AIM: Which lines in the records contain the string "will"? Return every such line in full, counting case as significant.

******

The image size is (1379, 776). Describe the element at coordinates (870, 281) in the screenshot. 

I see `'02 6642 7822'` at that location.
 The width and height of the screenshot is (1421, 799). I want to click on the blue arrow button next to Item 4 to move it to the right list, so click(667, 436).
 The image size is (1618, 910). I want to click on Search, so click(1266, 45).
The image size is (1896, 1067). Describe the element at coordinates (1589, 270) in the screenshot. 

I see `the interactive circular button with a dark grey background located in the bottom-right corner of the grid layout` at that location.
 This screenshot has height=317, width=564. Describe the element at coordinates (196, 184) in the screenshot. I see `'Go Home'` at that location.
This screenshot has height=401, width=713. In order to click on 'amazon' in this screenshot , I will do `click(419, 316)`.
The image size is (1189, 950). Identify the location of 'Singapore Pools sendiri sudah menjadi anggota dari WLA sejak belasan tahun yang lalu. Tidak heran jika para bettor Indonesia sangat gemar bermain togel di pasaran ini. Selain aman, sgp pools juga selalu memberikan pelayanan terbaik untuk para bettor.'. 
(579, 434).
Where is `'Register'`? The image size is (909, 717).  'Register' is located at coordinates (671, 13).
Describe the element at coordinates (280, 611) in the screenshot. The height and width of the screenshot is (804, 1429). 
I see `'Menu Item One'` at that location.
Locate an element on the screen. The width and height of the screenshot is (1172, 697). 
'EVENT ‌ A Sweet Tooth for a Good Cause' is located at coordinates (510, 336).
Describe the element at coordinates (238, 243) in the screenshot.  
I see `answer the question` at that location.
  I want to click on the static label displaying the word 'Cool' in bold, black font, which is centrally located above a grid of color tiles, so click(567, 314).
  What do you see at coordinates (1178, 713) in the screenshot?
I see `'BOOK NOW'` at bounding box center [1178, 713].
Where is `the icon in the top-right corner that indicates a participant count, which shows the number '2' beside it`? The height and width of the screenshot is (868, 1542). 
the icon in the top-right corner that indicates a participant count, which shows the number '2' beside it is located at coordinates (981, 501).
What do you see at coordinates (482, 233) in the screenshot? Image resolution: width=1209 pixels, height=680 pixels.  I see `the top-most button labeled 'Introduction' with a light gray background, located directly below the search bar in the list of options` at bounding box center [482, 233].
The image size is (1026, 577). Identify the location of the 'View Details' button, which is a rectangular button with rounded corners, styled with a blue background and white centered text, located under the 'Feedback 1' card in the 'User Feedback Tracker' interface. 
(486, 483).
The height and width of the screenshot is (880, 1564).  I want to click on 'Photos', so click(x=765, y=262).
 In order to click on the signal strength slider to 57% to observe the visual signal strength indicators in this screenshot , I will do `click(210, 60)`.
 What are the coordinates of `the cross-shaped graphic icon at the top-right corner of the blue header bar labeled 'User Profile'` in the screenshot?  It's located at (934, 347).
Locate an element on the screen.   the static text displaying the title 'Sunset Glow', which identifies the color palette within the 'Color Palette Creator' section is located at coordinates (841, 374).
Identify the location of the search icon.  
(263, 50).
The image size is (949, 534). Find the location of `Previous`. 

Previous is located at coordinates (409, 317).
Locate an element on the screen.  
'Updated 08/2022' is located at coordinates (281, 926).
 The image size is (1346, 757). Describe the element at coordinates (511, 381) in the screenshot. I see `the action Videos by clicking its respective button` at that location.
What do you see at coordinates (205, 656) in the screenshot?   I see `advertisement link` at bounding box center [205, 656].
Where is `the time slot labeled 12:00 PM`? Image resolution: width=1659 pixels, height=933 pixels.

******

COMPLETE ANSWER:
This screenshot has height=401, width=713. In order to click on 'amazon' in this screenshot , I will do `click(419, 316)`.
 In order to click on the signal strength slider to 57% to observe the visual signal strength indicators in this screenshot , I will do `click(210, 60)`.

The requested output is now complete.